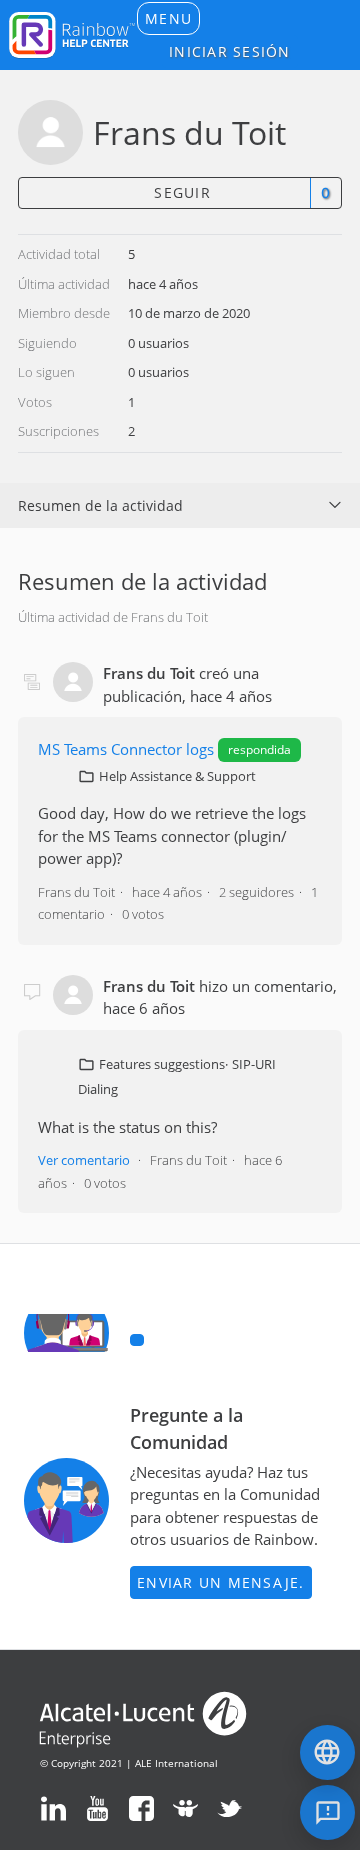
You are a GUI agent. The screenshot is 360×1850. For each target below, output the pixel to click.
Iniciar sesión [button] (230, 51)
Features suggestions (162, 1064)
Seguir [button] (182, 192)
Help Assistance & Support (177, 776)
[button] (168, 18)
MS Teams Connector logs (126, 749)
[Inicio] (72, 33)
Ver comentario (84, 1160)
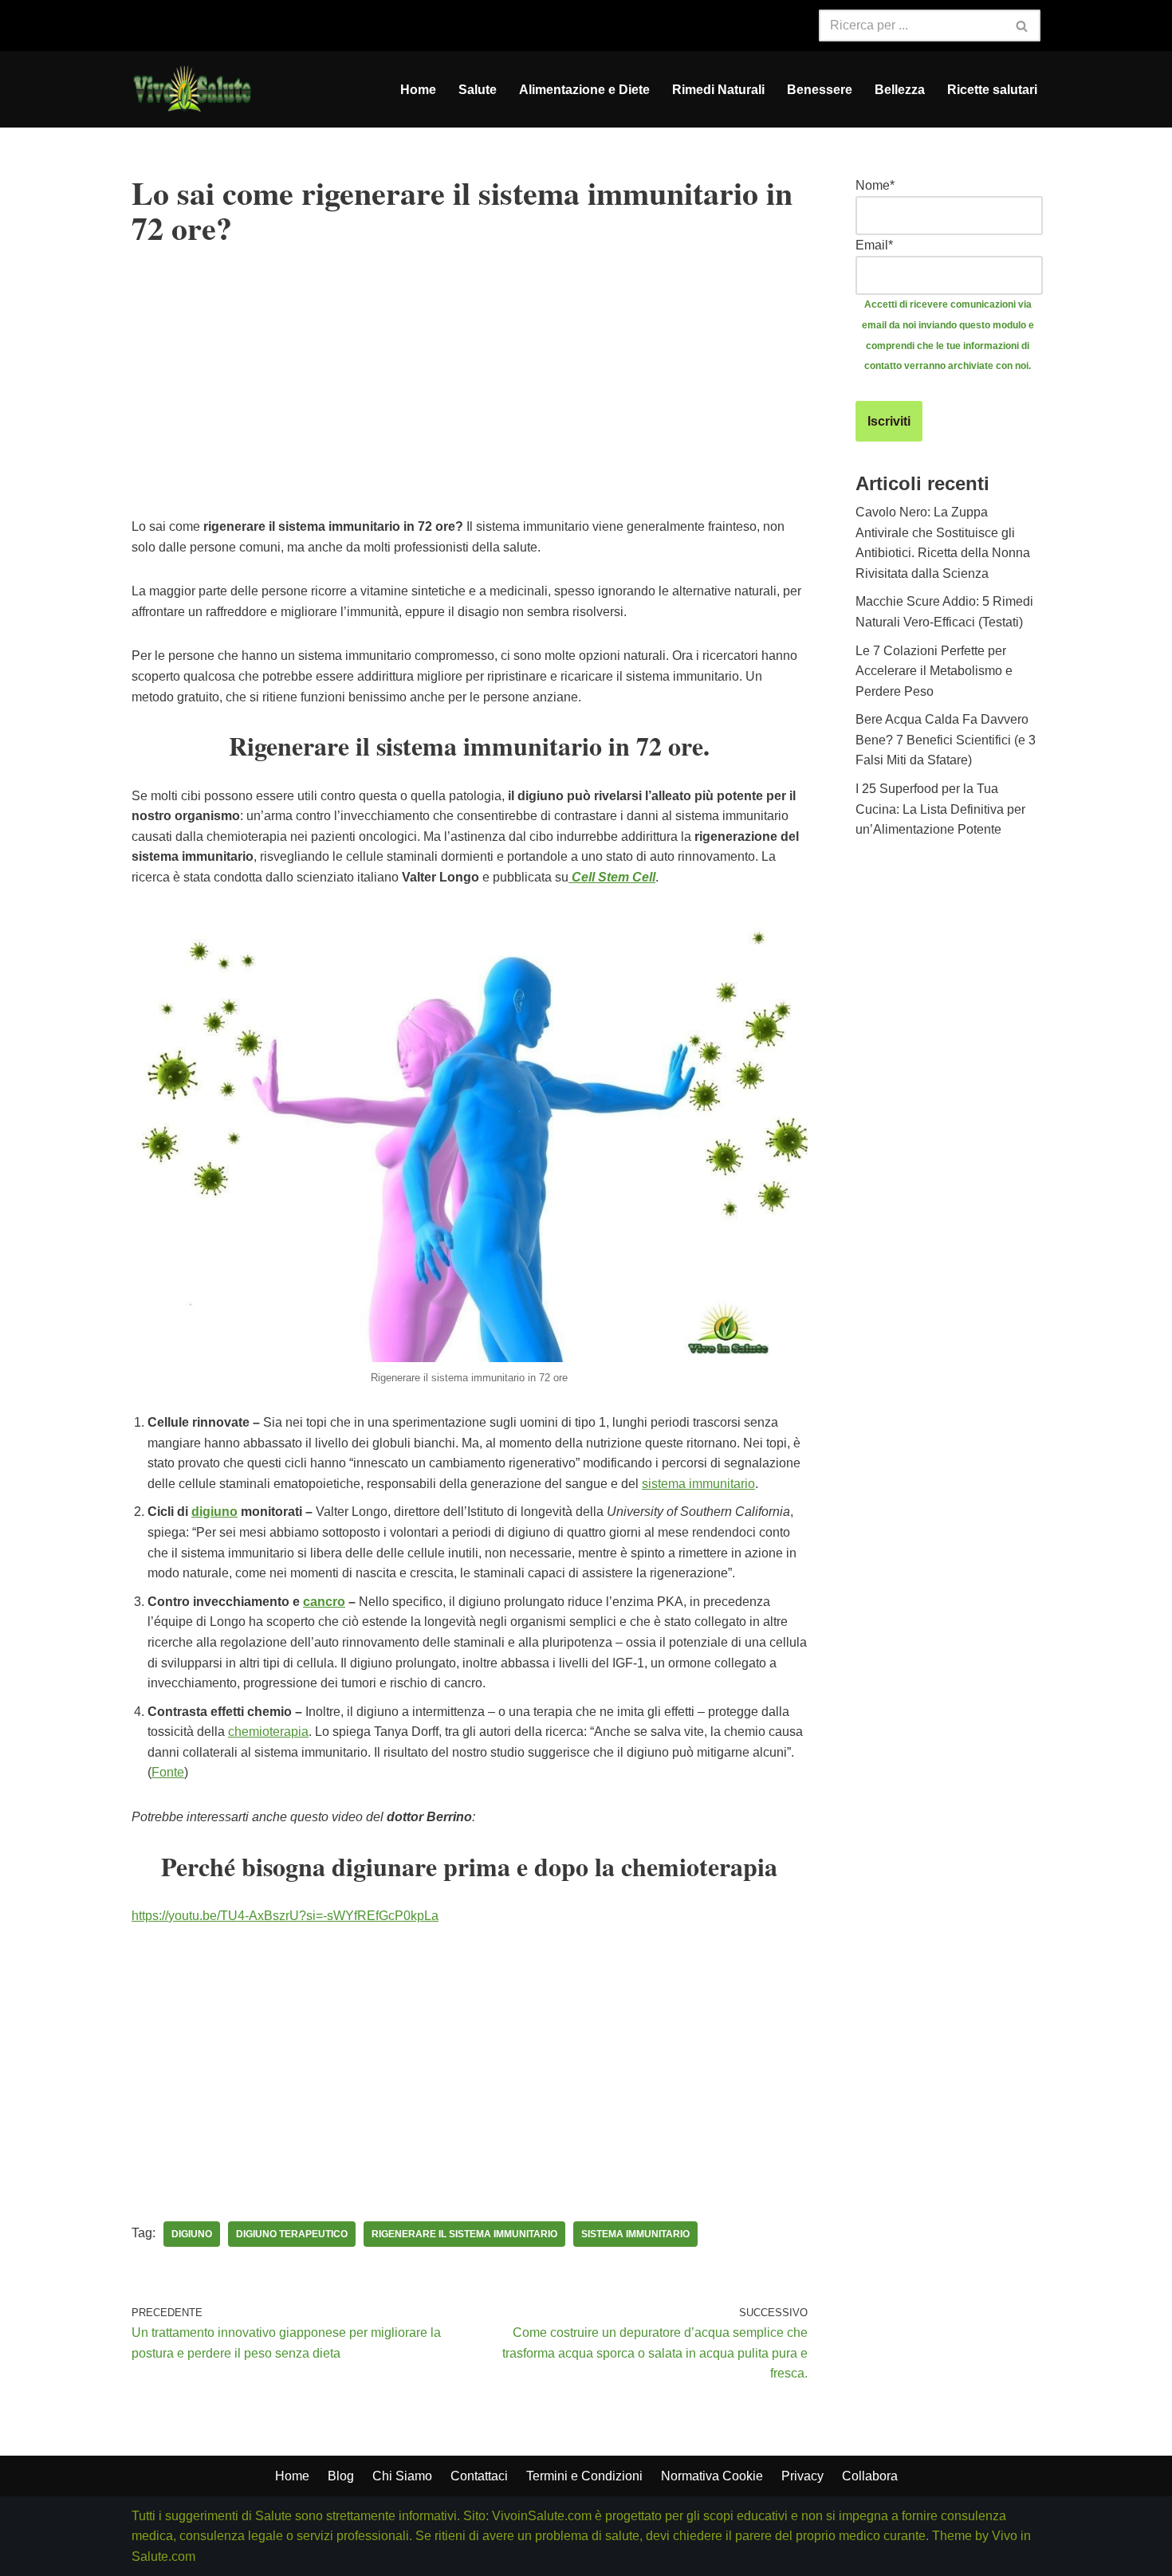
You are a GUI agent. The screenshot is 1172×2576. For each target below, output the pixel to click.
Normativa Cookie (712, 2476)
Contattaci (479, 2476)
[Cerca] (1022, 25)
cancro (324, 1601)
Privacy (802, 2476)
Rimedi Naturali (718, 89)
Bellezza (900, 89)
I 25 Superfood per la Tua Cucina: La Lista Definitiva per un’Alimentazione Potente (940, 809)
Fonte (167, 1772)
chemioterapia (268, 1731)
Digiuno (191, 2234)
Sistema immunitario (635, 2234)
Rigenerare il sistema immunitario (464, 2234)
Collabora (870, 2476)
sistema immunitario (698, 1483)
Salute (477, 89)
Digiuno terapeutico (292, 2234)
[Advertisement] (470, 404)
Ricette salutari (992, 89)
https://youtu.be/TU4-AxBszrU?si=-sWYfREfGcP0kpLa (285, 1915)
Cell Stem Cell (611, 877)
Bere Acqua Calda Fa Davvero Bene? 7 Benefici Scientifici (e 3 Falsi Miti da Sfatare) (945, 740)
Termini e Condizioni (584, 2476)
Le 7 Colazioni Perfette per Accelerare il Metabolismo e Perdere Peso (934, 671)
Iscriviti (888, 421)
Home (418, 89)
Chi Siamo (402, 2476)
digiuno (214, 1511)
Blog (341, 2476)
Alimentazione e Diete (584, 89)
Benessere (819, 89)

#### [Work to complete]
With the images left out, set down each record exactly as it appears.

#### [Answer for the task]
You are a GUI agent. The screenshot is 360×1850. For each target below, output the pixel to click.
Iniciar sesión [button] (230, 51)
Features suggestions (162, 1064)
Seguir [button] (182, 192)
Help Assistance & Support (177, 776)
[button] (168, 18)
MS Teams Connector logs (126, 749)
[Inicio] (72, 33)
Ver comentario (84, 1160)
You are a GUI agent. The screenshot is 1172×2576. For each target below, output the pixel to click.
Normativa Cookie (712, 2476)
Contattaci (479, 2476)
[Cerca] (1022, 25)
cancro (324, 1601)
Privacy (802, 2476)
Rimedi Naturali (718, 89)
Bellezza (900, 89)
I 25 Superfood per la Tua Cucina: La Lista Definitiva per un’Alimentazione Potente (940, 809)
Fonte (167, 1772)
chemioterapia (268, 1731)
Digiuno (191, 2234)
Sistema immunitario (635, 2234)
Rigenerare il sistema immunitario (464, 2234)
Collabora (870, 2476)
sistema immunitario (698, 1483)
Salute (477, 89)
Digiuno terapeutico (292, 2234)
[Advertisement] (470, 404)
Ricette salutari (992, 89)
https://youtu.be/TU4-AxBszrU?si=-sWYfREfGcP0kpLa (285, 1915)
Cell Stem Cell (611, 877)
Bere Acqua Calda Fa Davvero Bene? 7 Benefici Scientifici (e 3 Falsi Miti da Sfatare) (945, 740)
Termini e Condizioni (584, 2476)
Le 7 Colazioni Perfette per Accelerare il Metabolismo e Perdere Peso (934, 671)
Iscriviti (888, 421)
Home (418, 89)
Chi Siamo (402, 2476)
digiuno (214, 1511)
Blog (341, 2476)
Alimentazione e Diete (584, 89)
Benessere (819, 89)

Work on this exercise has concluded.